Looking back, after you’ve been handed something life changing, all you want and I mean ALL you want is just a taste of how it was. You can’t stop thinking about all the times you yelled about the pudding in the floor or the phone in the toilet. You can’t let go of that time you said no to going for a walk or the years you wasted being angry/frustrated/depressed/unsupportive/about-as-pleasant-as-a-colonoscopy to someone that you love.

If you play the track too long it will get scratched and eventually stick in the most annoying place. It will tell you over and over you did it all wrong. You wasted your time.
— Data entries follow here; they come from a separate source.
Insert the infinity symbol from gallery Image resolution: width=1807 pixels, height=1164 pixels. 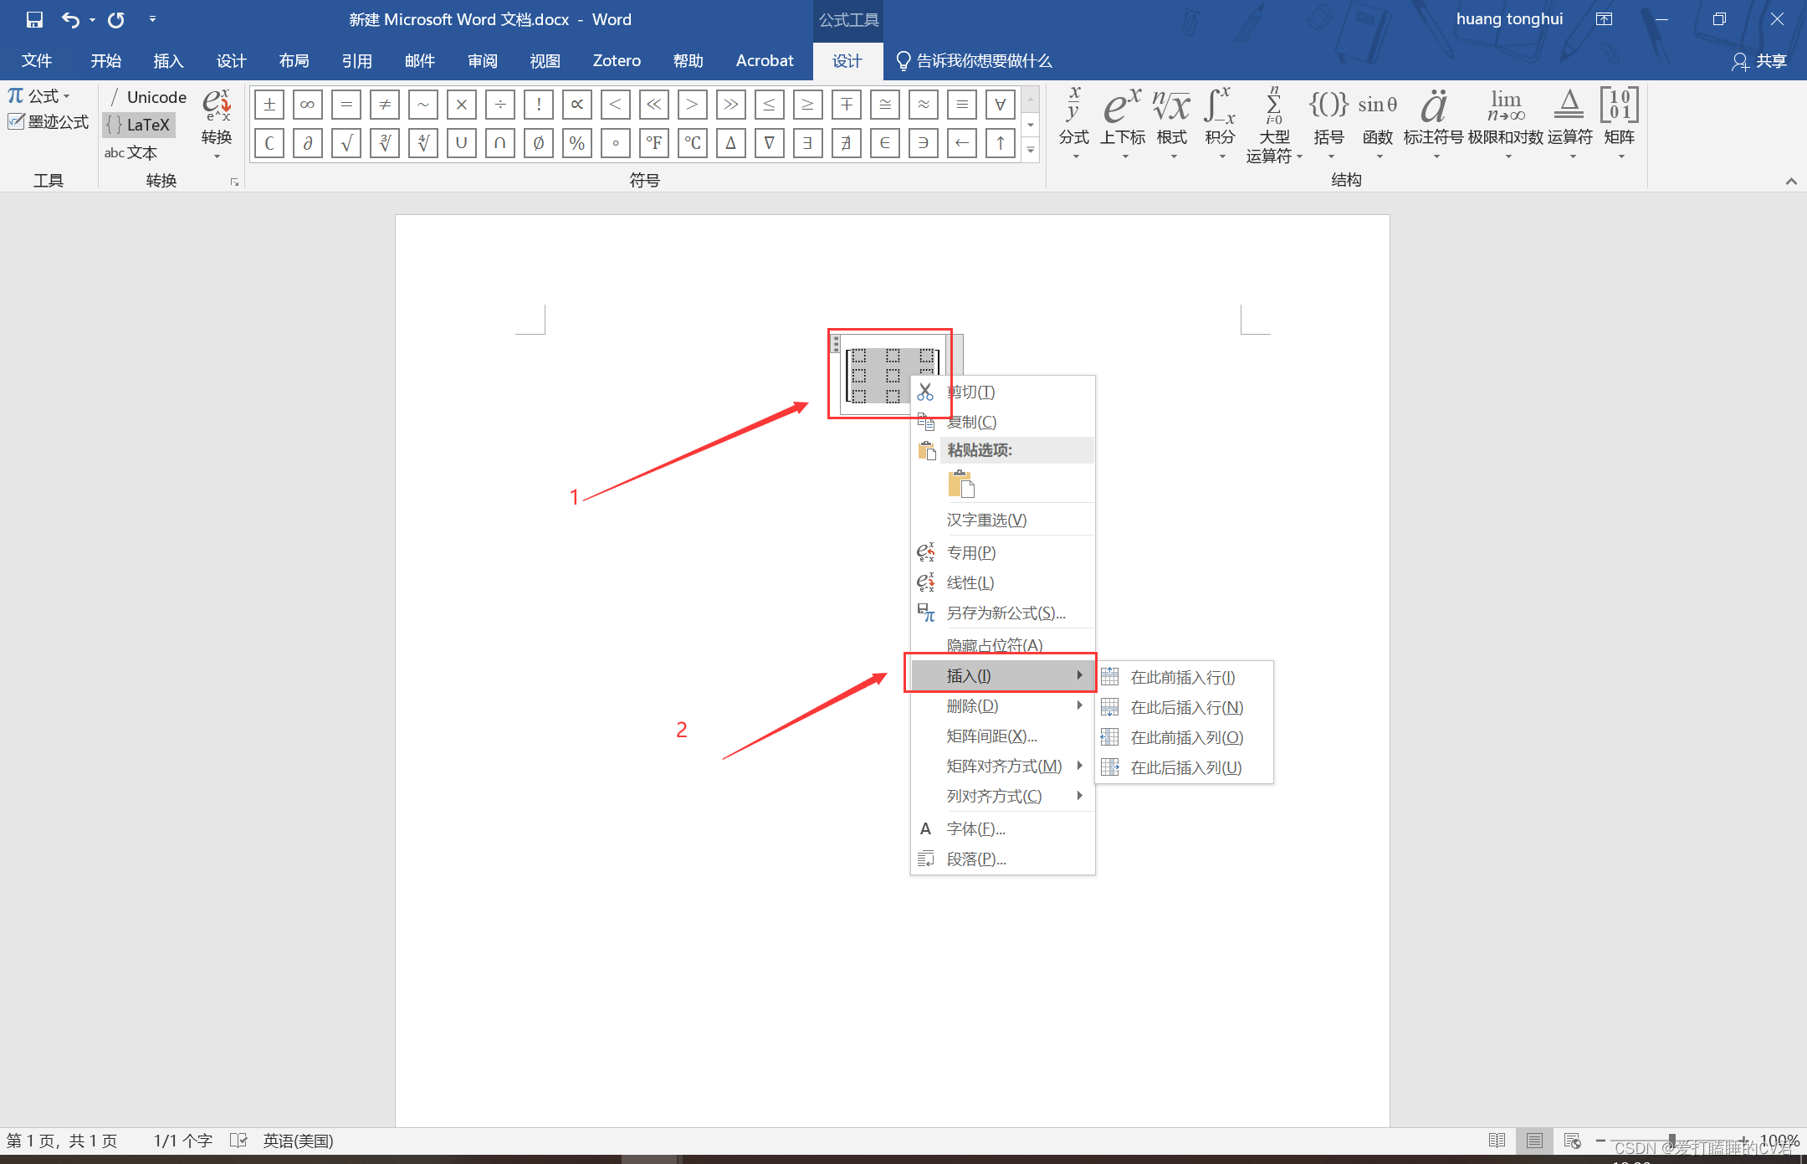coord(307,105)
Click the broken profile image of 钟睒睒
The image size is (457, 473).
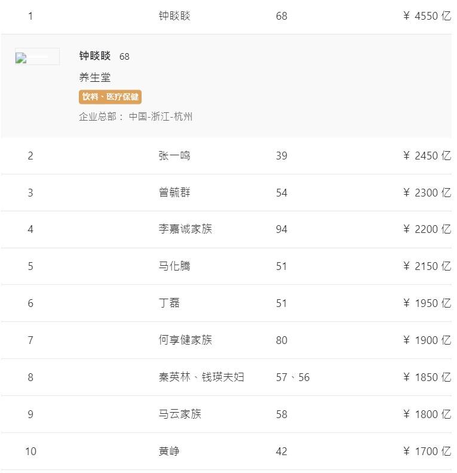(x=37, y=57)
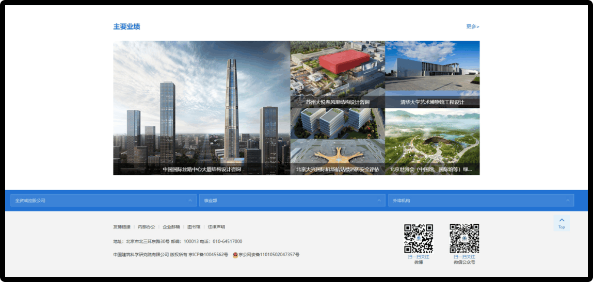
Task: Go to 内部办公 in footer
Action: coord(147,227)
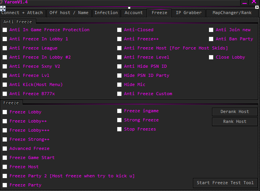Image resolution: width=260 pixels, height=191 pixels.
Task: Switch to the Connect + Attach tab
Action: (x=22, y=13)
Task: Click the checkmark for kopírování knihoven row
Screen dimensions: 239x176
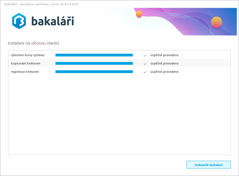Action: point(145,64)
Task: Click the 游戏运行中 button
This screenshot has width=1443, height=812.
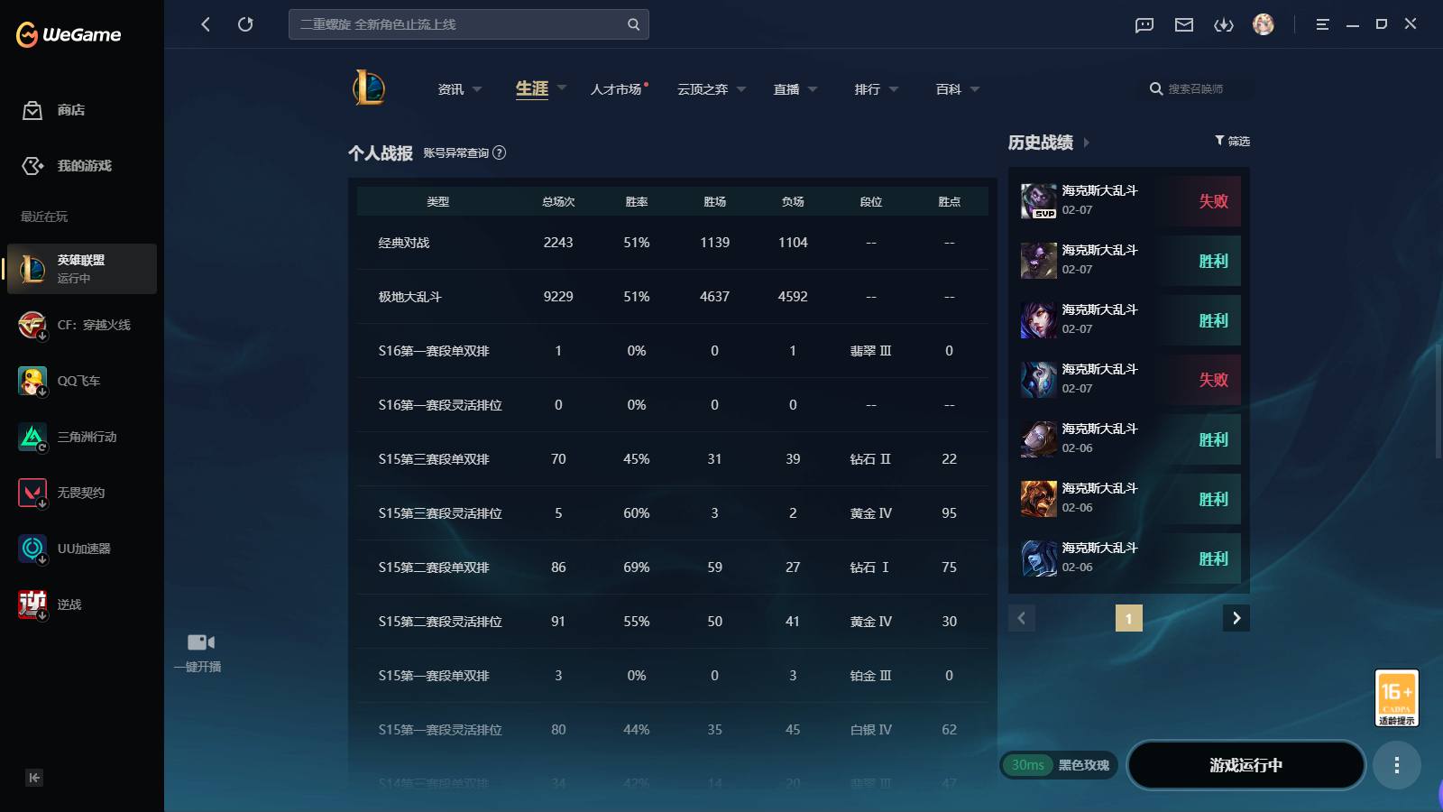Action: tap(1246, 765)
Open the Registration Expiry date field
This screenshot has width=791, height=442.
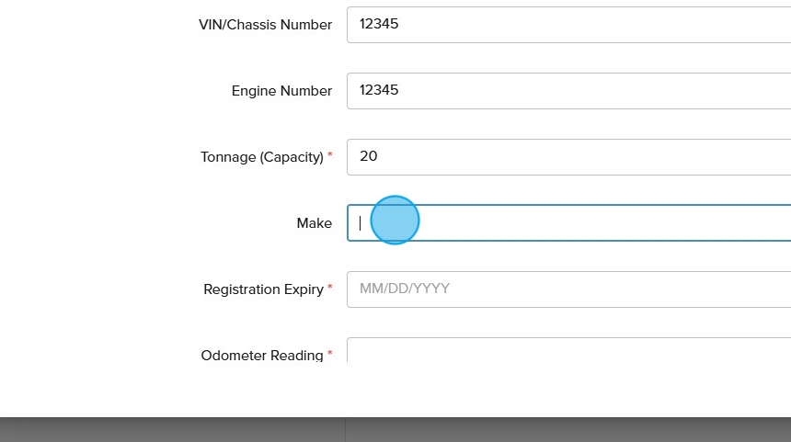(568, 289)
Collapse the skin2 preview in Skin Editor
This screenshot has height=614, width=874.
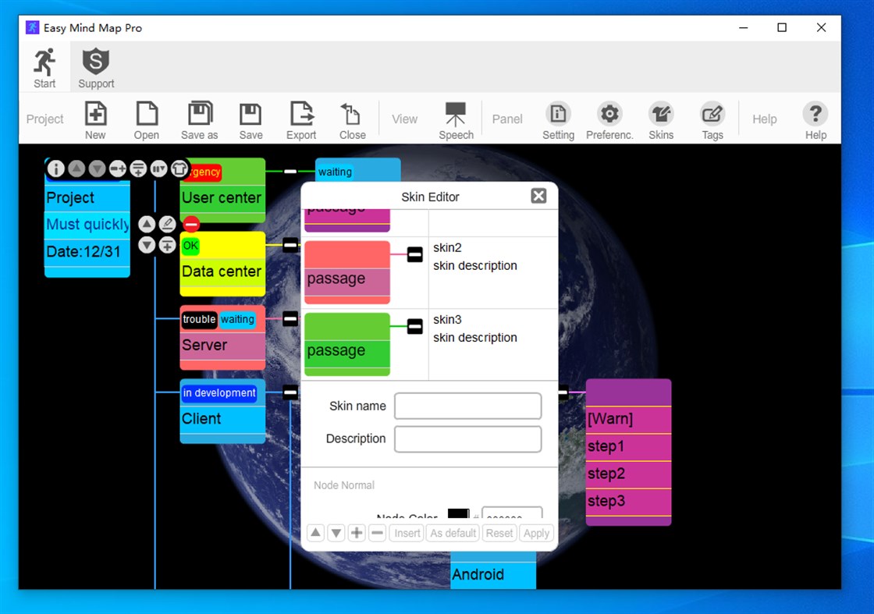pyautogui.click(x=414, y=254)
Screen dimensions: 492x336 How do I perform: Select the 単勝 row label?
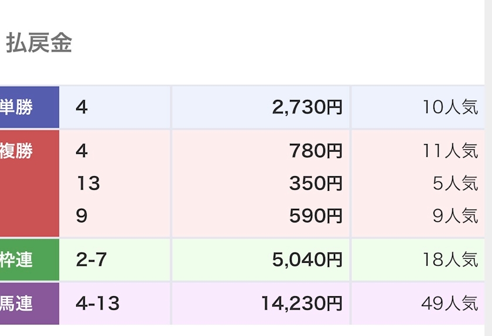pyautogui.click(x=16, y=108)
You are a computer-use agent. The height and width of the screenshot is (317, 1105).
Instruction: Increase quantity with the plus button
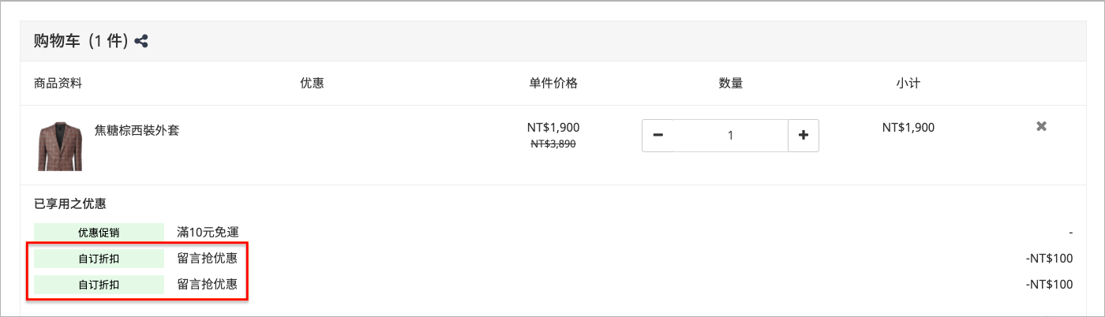click(803, 136)
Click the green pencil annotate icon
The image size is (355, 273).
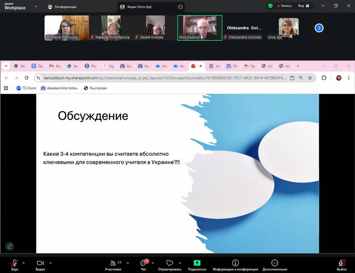(x=10, y=246)
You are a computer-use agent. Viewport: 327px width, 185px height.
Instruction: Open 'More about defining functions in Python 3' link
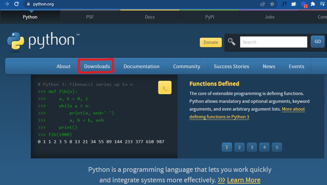coord(219,117)
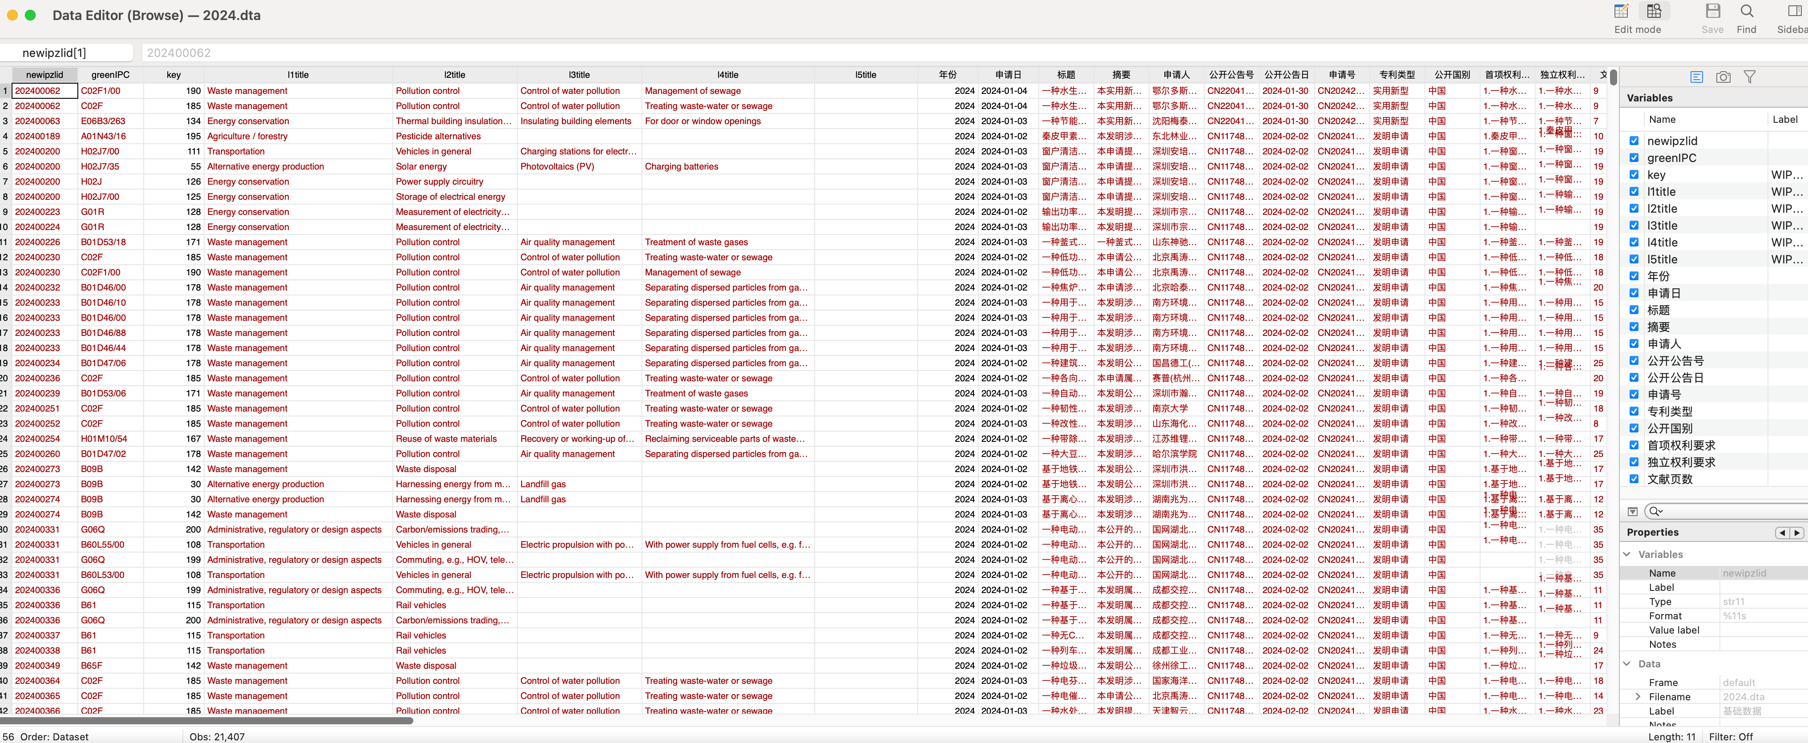Collapse the Variables section in Properties

pyautogui.click(x=1627, y=554)
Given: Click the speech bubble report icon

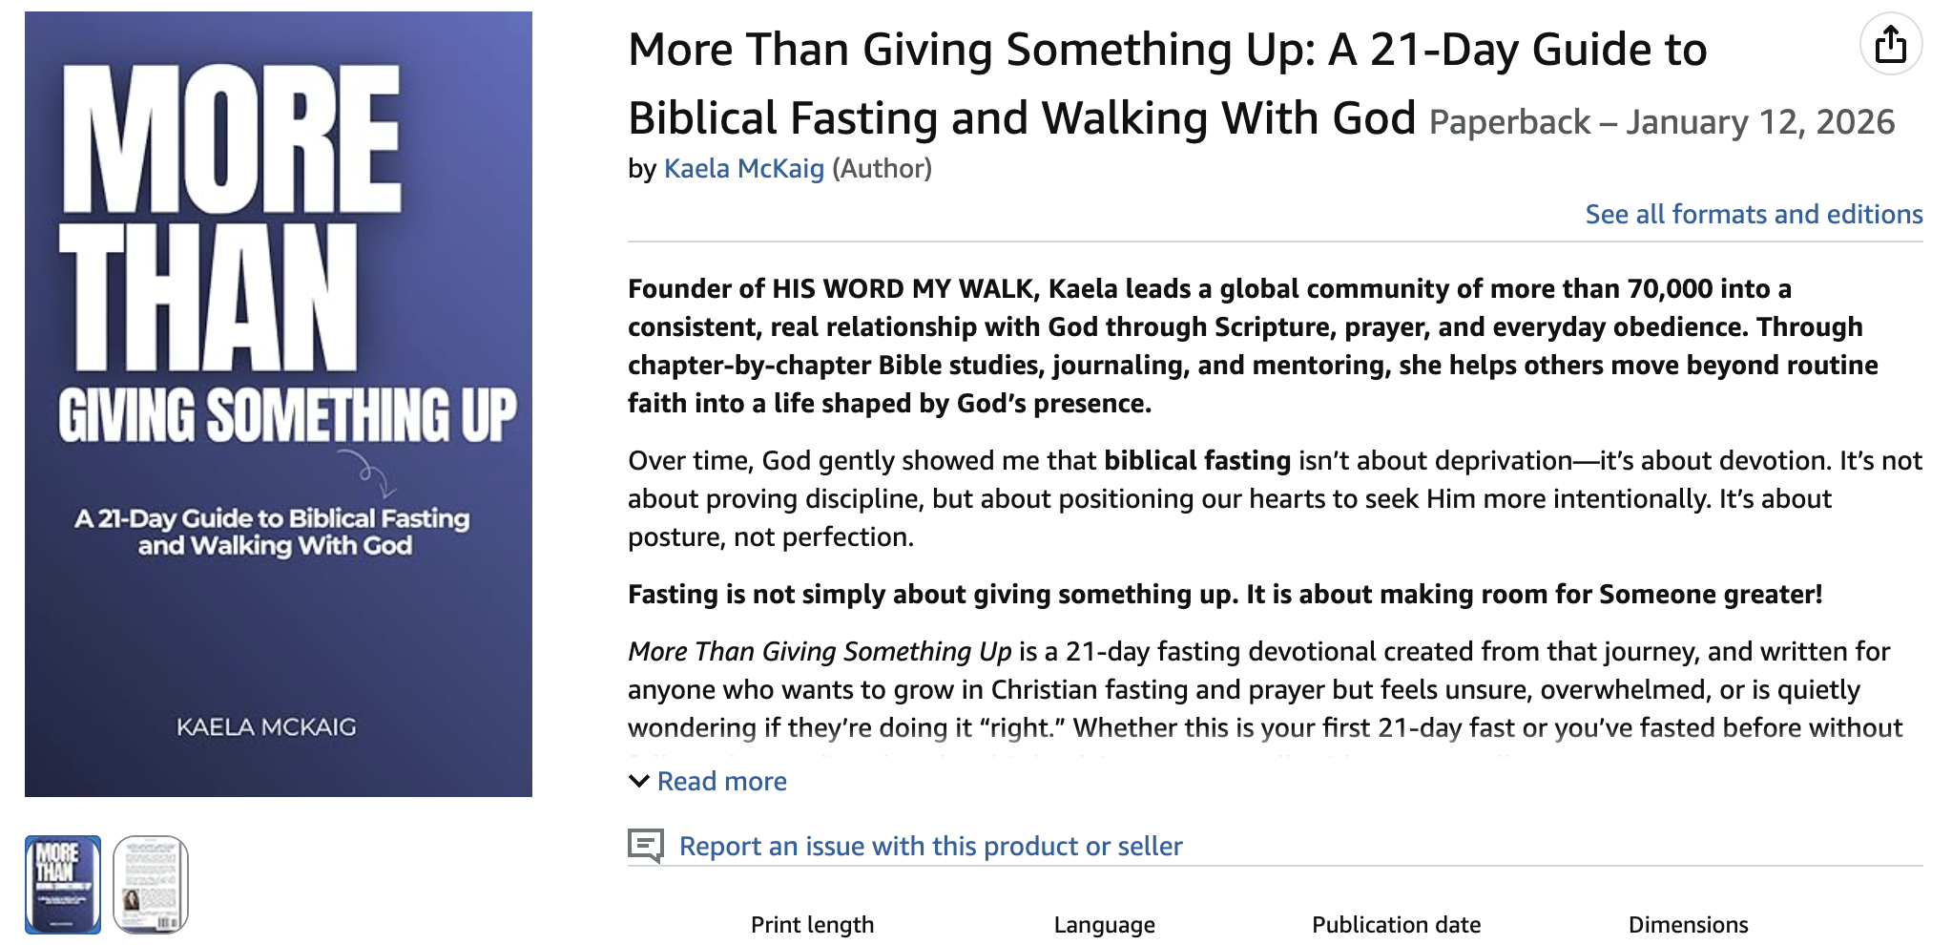Looking at the screenshot, I should pos(646,846).
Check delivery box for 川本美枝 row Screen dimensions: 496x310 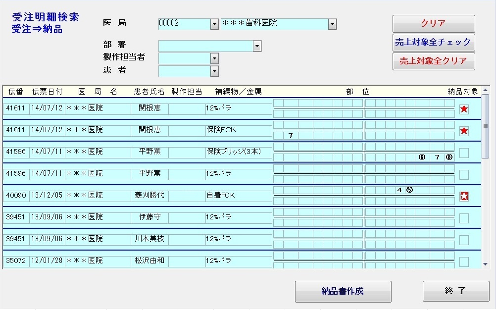coord(464,240)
The devil rears his ugly, red head.

“You ran to the wizard when Auntie Am told you to stay in and feed the chickens . . . but no. You just had to grab your little dog and run for it. If you hadn’t have done xyz this never would have happened.”

What did I do to deserve this? The colors are distorted and the light streams in in buckets.

My door swings open to Oz.

Everything is BIGGER. Everything is brighter. My house has fallen on some lady I don’t even know. Before I have a chance to blink I’m accused of doing it on purpose. If only I would have steered my house slightly to the left. Don’t you just hate when your house flies out of orbit and lands on random strangers with loved ones who hold grudges?

The Lollypop Kids bring me a sucker. There’s a parade in my honor. Hey this isn’t so bad. That is until the big red smoke appears and this ugly, wreathing green thing says “I will get you my pretty and your little dog too.” “Hey,” I say. ‘’Leave my dog out of this.”

Now in order to get to where I need to go, they say I must follow this long and winding road ahead. There are horses of different colors and scarecrows that crash into trees . . .

I’m confused. It’s too much. I don’t recognize this place. I don’t like it. I want to go home.

I want comfort in a burgundy work shirt coming through the door. Hat on the hope chest, Mountain Dews sprawled in a line. I want pudding on the floor and gum in the toddler’s hair. I want Brock and Emily’s fighting over who touched who’s minifigure. I want Alex leaving a Lego in the hall and me slipping on it butt-first. I want Ben’s up all night and pooping up to his hair.

This is the norm I want. These are the problems I want. I want my trivial back.

I want my old life back.

As I walk through the woods to get to this new place I’m supposed to be headed . . . to top it all off the trees throw apples at me. I feel like Eve in the Garden of Eden. I know I can’t let the apples get to me but they do. They sting and bruise. They remind me I’m far from home. Then cue the flying monkeys as if I needed one more thing to worry about . . .

And yet I must keep going.

This is the winding road of yellow. I’m lost. But somewhere in the middle of this long, exhausting journey . . . bursts of blue arise. Splashes of crystal clear waters and boldly colored gardens . . . there are new adventures and new friends. There are lions looking for courage and tin men searching for hearts. When the lion finds his courage I’m tempted to take that with me too . . .

But instead I say a prayer. He quiets my spirit. I am encouraged. I click my heels three times . . .

I open my eyes and I’m under the same covers with the paint brushed hydrangeas and only now with vivid splashes of green. I’m in my same mismatched socks, surrounded by my perfectly matched family.

“And you were there . . . And you were there . . . And you were there . . .”

And I realize I’m not alone. I realize I’m still home and there is no place like it. The scenery is the same. The love is BIGGER. The only thing that has changed is the colors.